Esta aproximación le permite al director sortear las trampas sentimentales comunes en esta clase de películas. Leïla y Damien, o, en ocasiones también, su hijo, no lloran para que lloremos con ellos, ni se gritan para advertirnos sobre la tragedia que supone romper la estabilidad familiar. Lo que pretende Lafosse es motivar una reflexión realista, por dura, sobre la volatilidad de todo enfermo mental y los corrimientos de tierra que esta difícil condición provoca en su entorno. Un amor intranquilo dialoga en este aspecto con la obra de su compatriota André Delvaux y con trabajos puntuales del francés Arnaud Desplechin.

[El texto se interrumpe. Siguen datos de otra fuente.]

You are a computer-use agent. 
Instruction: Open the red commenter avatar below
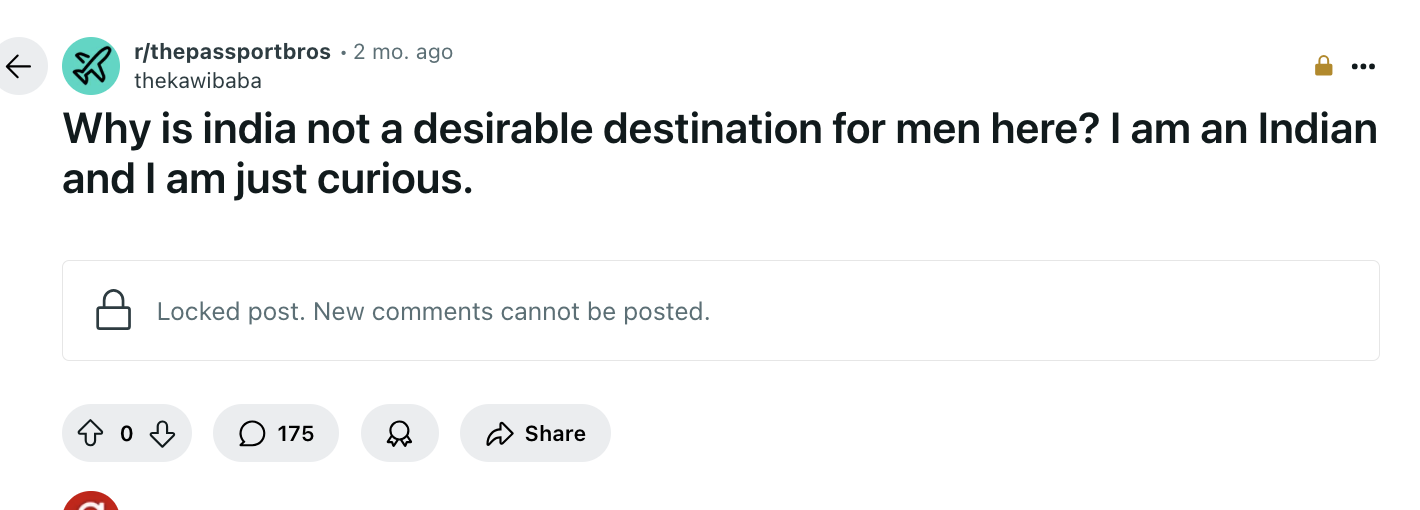point(91,501)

También es, casi por destino genético, un filme-evidencia de la vigencia narrativa de la in media res, tan cara a la escuela literaria francófona de mediados del XX y que tanto influyó en el desarrollo de los nuevos cines en esta parte de Europa.

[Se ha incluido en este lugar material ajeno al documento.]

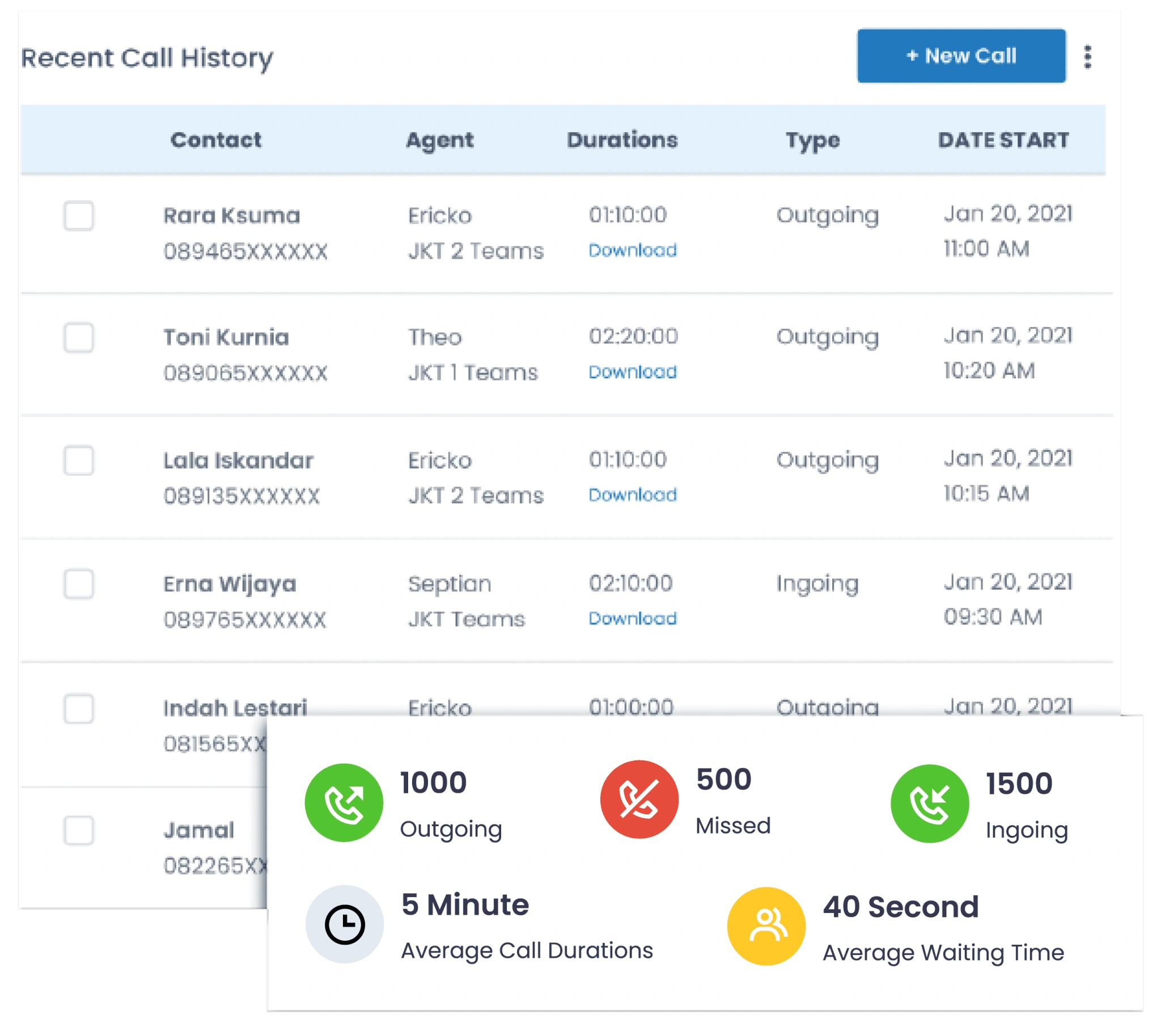Click the green Outgoing calls phone icon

Sea o no a estas alturas un automatismo, lo cierto es que esta estructura ofrece a relatos como este una impresión fragmentaria en la que no tiene sentido hablar de principio ni de final. Es el territorio romancero de Rohmer, una geografía dramática y formalmente abierta por la que desfilan las vivencias puntuales de unos personajes en un momento concreto. Se comprende de donde vienen y adonde van Leïa y Damien como pareja; se aprecia, por ejemplo, en las magníficas escenas que sellan sus continuas reconciliaciones. Sin embargo, lo sustancial de su tragedia reside ‘durante el amor’, ese tiempo a la vez palpable e inmaterial que día a día lamina las relaciones afectivas hasta reducirlas a un suspiro y un reflejo. Si el uno es compartido y el otro auténtico, ninguno forzado por las circunstancias, el interés o la conveniencia ciega, aguarda la eternidad. El más ligero desequilibrio, por el contrario, agrieta y separa los caminos hasta un improbable nuevo encuentro. O, peor, una rendición.

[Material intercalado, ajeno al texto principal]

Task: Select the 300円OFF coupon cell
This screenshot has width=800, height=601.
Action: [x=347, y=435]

En la memorable escena final, Lafosse visualiza la ruptura de esta tensión con un travelling hacia atrás que pone distancia ¿definitivamente? entre el espacio autónomo de Leïa y el de Damien. A ella, al volante de su coche, epítome de su necesidad de tenerlo todo bajo control, no le bastan ya las incertidumbres conjugadas en forma de promesas por Damien. A él, listo para navegar en barco por el lago, metáfora de su espíritu libre y pertinaz, no le bastan tampoco las promesas conjugadas en forma de incertidumbres por Leïla. Después de todo, resulta que la pintora es ella –una tumba para cada idea– y él, un restaurador–una vida para cada idea–. Viento, arena, agua y luz; cada caricia ocupa su lugar exacto en la última imagen de esta formidable película. ¿Por qué ya no me miras? Quizá porque te miras tú sola. ¿Por qué ya no me cuidas? Quizá porque tú nunca has cuidado de ti mismo. Esto no era ‘locura’, era desamor.